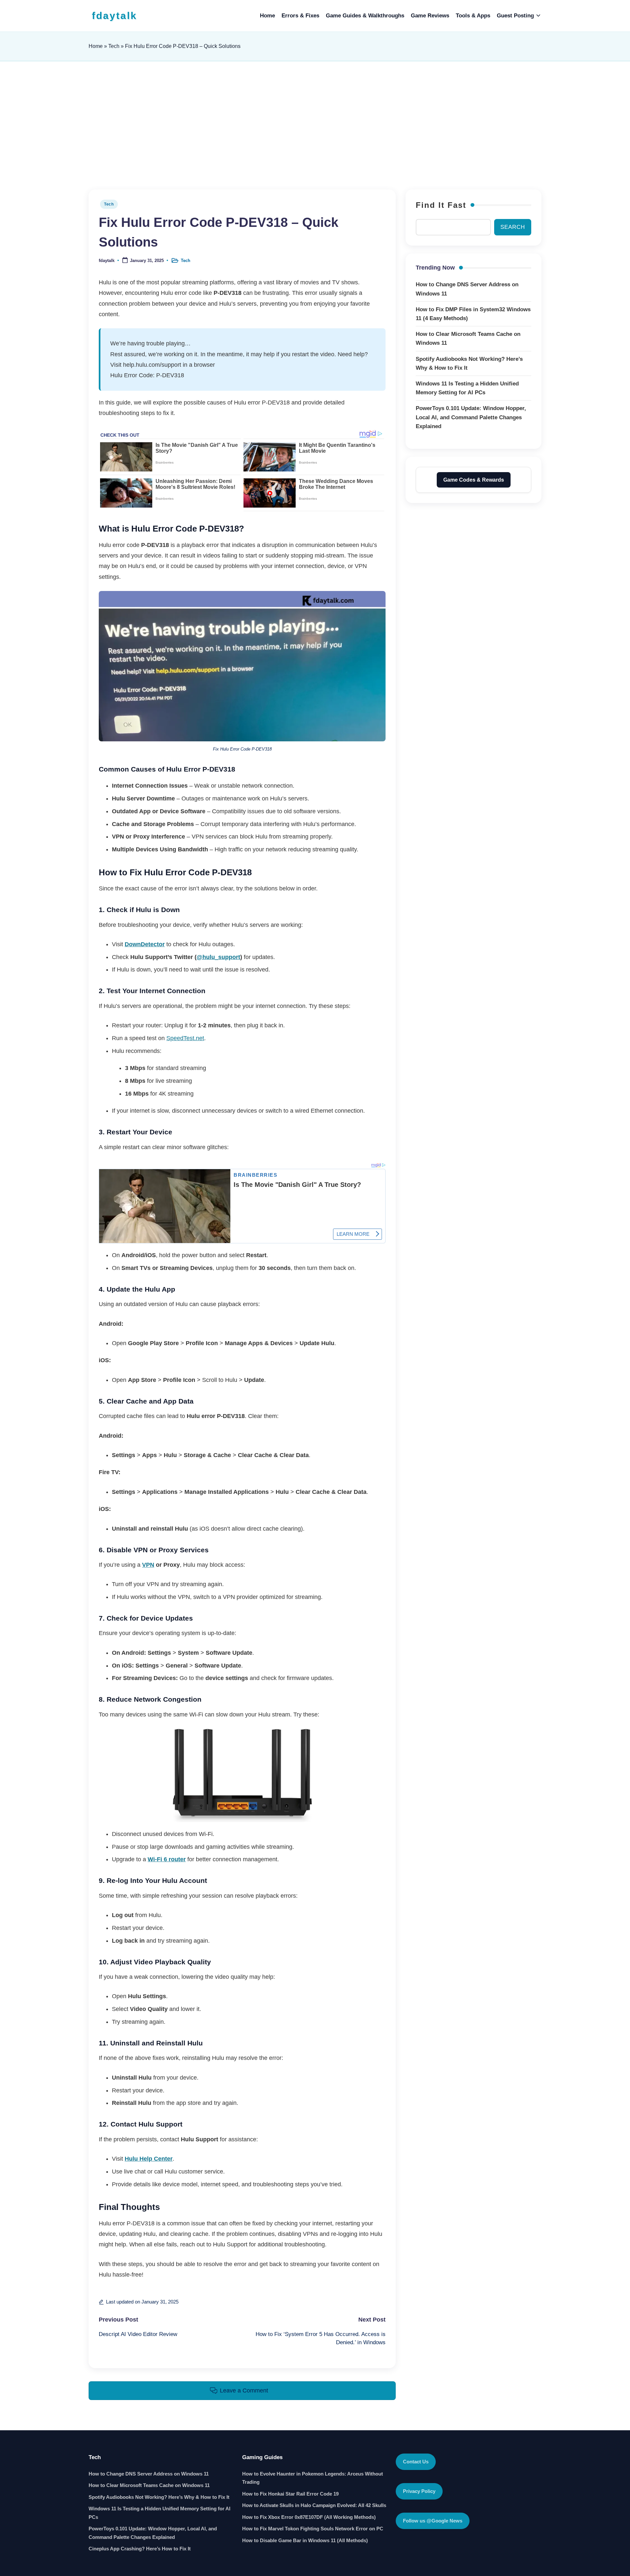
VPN (148, 1564)
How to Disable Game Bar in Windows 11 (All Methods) (305, 2540)
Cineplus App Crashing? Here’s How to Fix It (140, 2548)
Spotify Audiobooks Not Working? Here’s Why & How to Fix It (159, 2497)
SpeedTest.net (185, 1038)
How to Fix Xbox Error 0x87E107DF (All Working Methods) (309, 2517)
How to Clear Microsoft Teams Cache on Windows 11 (149, 2485)
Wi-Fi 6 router (167, 1859)
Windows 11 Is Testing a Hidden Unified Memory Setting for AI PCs (159, 2513)
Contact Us (416, 2461)
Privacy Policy (419, 2491)
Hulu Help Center (149, 2158)
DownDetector (145, 944)
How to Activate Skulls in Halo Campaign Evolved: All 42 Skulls (314, 2505)
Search (512, 227)
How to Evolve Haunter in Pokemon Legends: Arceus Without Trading (312, 2478)
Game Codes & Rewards (473, 480)
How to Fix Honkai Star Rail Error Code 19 (290, 2494)
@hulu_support (218, 957)
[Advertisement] (315, 124)
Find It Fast (441, 205)
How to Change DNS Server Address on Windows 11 (149, 2474)
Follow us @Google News (432, 2520)
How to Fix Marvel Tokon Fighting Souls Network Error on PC (312, 2528)
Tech (113, 46)
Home (96, 46)
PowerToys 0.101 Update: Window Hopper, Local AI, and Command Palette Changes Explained (153, 2533)
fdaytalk (114, 15)
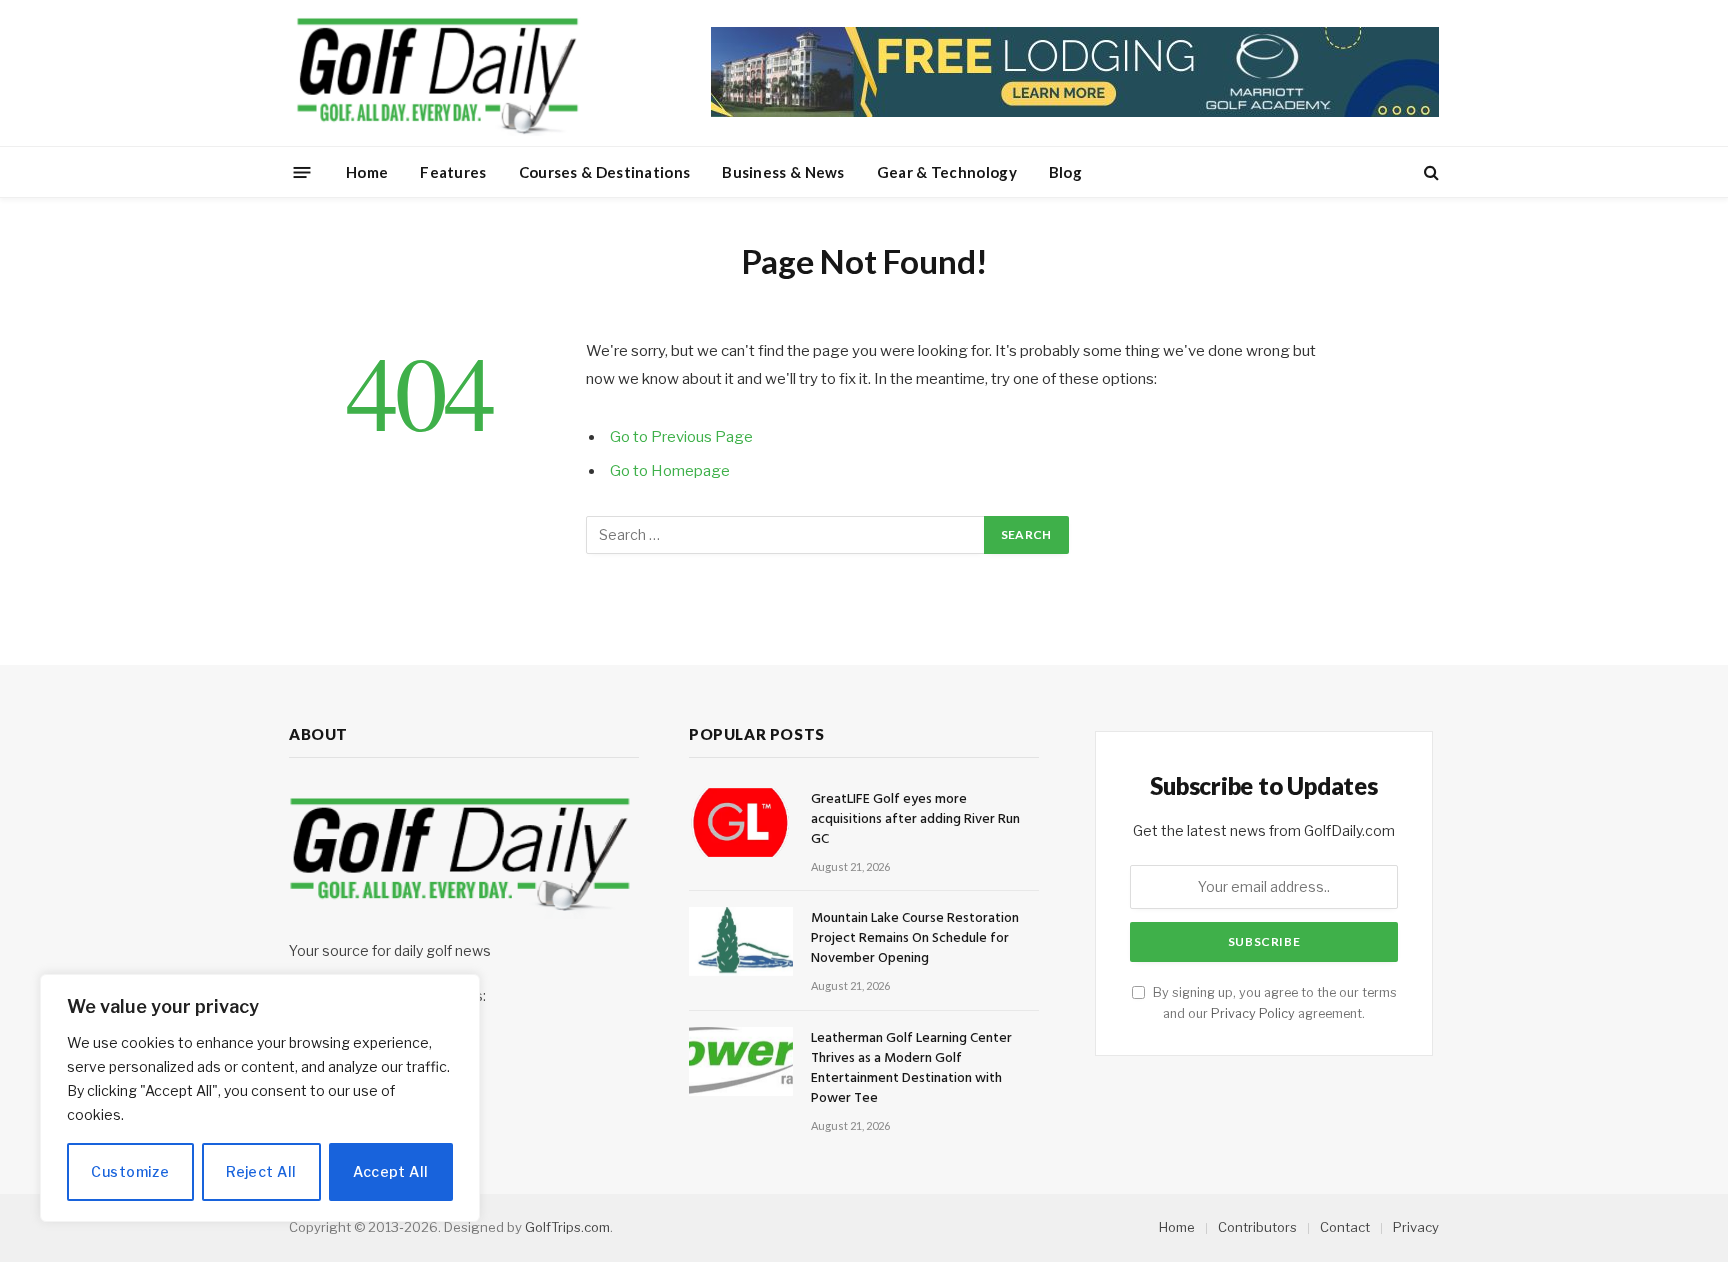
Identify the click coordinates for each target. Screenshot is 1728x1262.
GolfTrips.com (567, 1227)
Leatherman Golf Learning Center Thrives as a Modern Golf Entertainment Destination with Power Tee (911, 1069)
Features (453, 172)
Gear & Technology (947, 172)
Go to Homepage (670, 471)
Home (367, 172)
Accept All (390, 1171)
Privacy (1416, 1227)
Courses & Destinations (605, 172)
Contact (1345, 1227)
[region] (260, 1098)
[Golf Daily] (437, 73)
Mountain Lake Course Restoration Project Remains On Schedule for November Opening (915, 939)
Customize (130, 1171)
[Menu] (302, 171)
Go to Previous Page (681, 437)
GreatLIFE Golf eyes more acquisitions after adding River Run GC (915, 820)
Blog (1065, 172)
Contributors (1257, 1227)
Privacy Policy (1253, 1013)
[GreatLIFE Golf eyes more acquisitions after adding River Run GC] (741, 822)
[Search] (1429, 172)
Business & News (783, 172)
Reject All (261, 1171)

★ ★ ★

Check each line of the records above, and copy those that hold the word "acquisitions".

GreatLIFE Golf eyes more acquisitions after adding River Run GC (915, 820)
[GreatLIFE Golf eyes more acquisitions after adding River Run GC] (741, 822)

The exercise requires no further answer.